Disclaimer: there might be mistakes in the algebra here, I haven't thoroughly checked it. The main point of this answer is to guide you on how this can be solved.
You have an inhomogeneous equation with homogeneous boundary conditions - this is the form we generally want such an equation to be in. Try separation of variables $u(x,t)=\sum_{n\ge0}X_n(x)T_n(t)$. Considering the homogeneous problem to start with, $X$ satisfies the following equation. $$X''(x)+\lambda X(x)=0\\X(0)=X(\pi)=0\\\implies X_n(x)=\sin(nx),\,\,\lambda=n^2,\,\,n\in\Bbb N$$ Therefore we have $u(x,t)=\sum_{n\ge1}T_n(t)\sin(nx)$. Now note that one of the initial conditions has a $\sin3x$ in it, and no other sine terms. So we will only keep the $n=3$ term.

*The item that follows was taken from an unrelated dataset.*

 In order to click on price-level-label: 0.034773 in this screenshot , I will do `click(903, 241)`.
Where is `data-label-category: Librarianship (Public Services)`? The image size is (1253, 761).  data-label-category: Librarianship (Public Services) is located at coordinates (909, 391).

Now differentiate this and compare to the inhomogeneous problem we have. $$u_{tt}-c^2u_{xx}=\left[T_3''(t)+9c^2T_3(t)\right]\sin(3x)=e^t\sin(5t)$$ Integrate with respect to $x$ from $0$ to $\pi$ to get $$\frac23\left[T_3''(t)+9c^2T_3(t)\right]=\pi e^t\sin(5t)\\T_3''(t)+9c^2T_3(t)=\frac{3\pi}2e^t\sin(5t)$$ We also have boundary conditions for $T_3$ as follows$$T_3(0)=0,T_3'(0)=1$$
This is a linear ordinary differential equation which can be solved. Once solved, combine with $\sin 3x$ and you have the solution.
Edit:
Here is the solution that you got for $T_3$:$$T_3(t)=c_1\cos(3ct)+c_2\sin(3ct)-\frac9{130}\pi e^t\sin(5t)-\frac3{65}\pi e^t\cos(5t)$$ Use the initial conditions to fix the values of $c_1$ and $c_2$. Then your final solution is $u(x,t)=y(t)\times\sin3x$.